I want to select $N$ numbers from the first $N$ natural numbers (repetitions are allowed and the order of picking the numbers matters) such that the maximum among these numbers is $K$.
I thought about fixing the last number as $K$ and varying the other $N - 1$ numbers, and then multiplying by $N!$ to get all permutations of these sequences. The answer this way is $N! \cdot{} K^{N - 1} $
The problem is that this generates a lot of duplicates and the answer is more than I expect.
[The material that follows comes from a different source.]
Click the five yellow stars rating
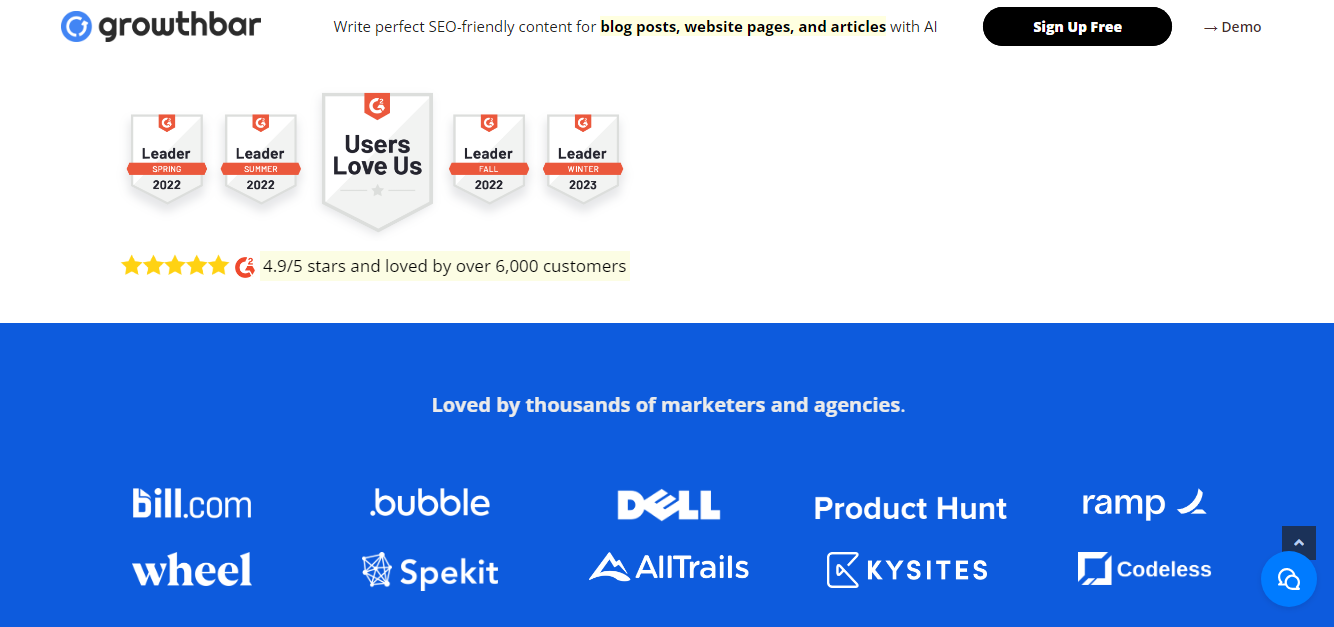This screenshot has height=627, width=1334. pos(175,266)
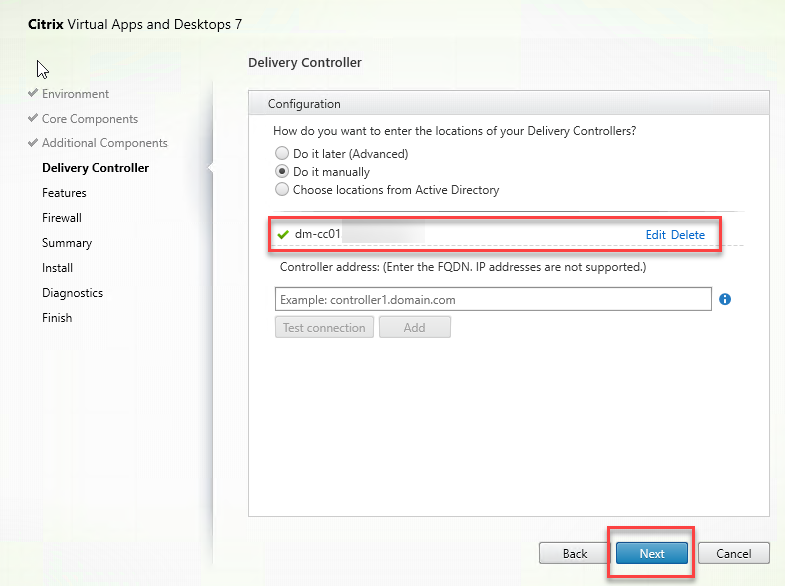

How can I tackle this problem?
Example:
For $N = 3$:
when $K = 1$, the answer is $1$.
when $K = 2$, the answer is $7$ with the corresponding sequences as $(1, 1, 2), (1, 2, 1), (1, 2, 2), (2, 1, 1), (2, 1, 2), (2, 2, 1), (2, 2, 2)$.
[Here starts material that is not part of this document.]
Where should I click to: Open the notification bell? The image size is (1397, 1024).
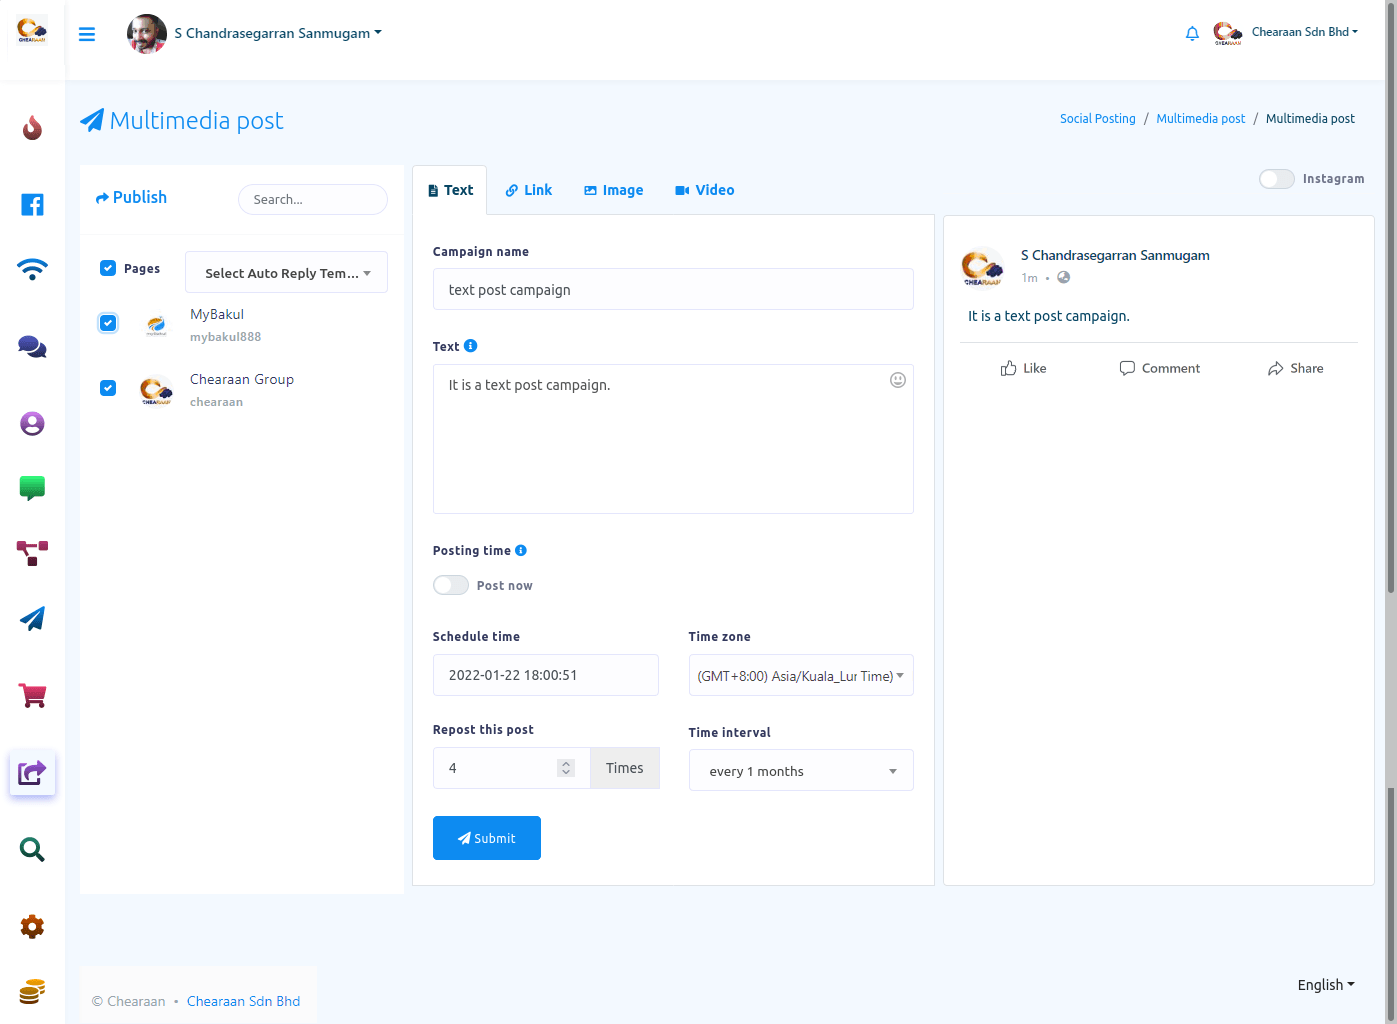[x=1192, y=34]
when $K = 3$, the answer is $19$ with the corresponding sequences as $(1, 1, 3), (1, 2, 3), (1, 3, 1), (1, 3, 2), (1, 3, 3), (2, 1, 3), (2, 2, 3), (2, 3, 1), (2, 3, 2), (2, 3, 3), (3, 1, 1), (3, 1, 2), (3, 1, 3), (3, 2, 1), (3, 2, 2), (3, 2, 3), (3, 3, 1), (3, 3, 2), (3, 3, 3)$.
It is easier to solve a small variant. Let $A_K=A_K( N)$ be the number of ways to choose $N$ numbers from $1$ to $K$. Then of course $A_K=K^N$. This counts the number of ways to do what you want such that the maximum is $≤K$. To get exactly what you want we must subtract. The number of ways to do it such that the maximum is exactly $K$ is $$B_K=B_K(N)=A_K-A_{K-1}=K^N-(K-1)^N$$
We remark that $$B_2(3)=2^3-1^3=7\quad \&\quad B_3(3)=3^3-2^3=19$$ as desired.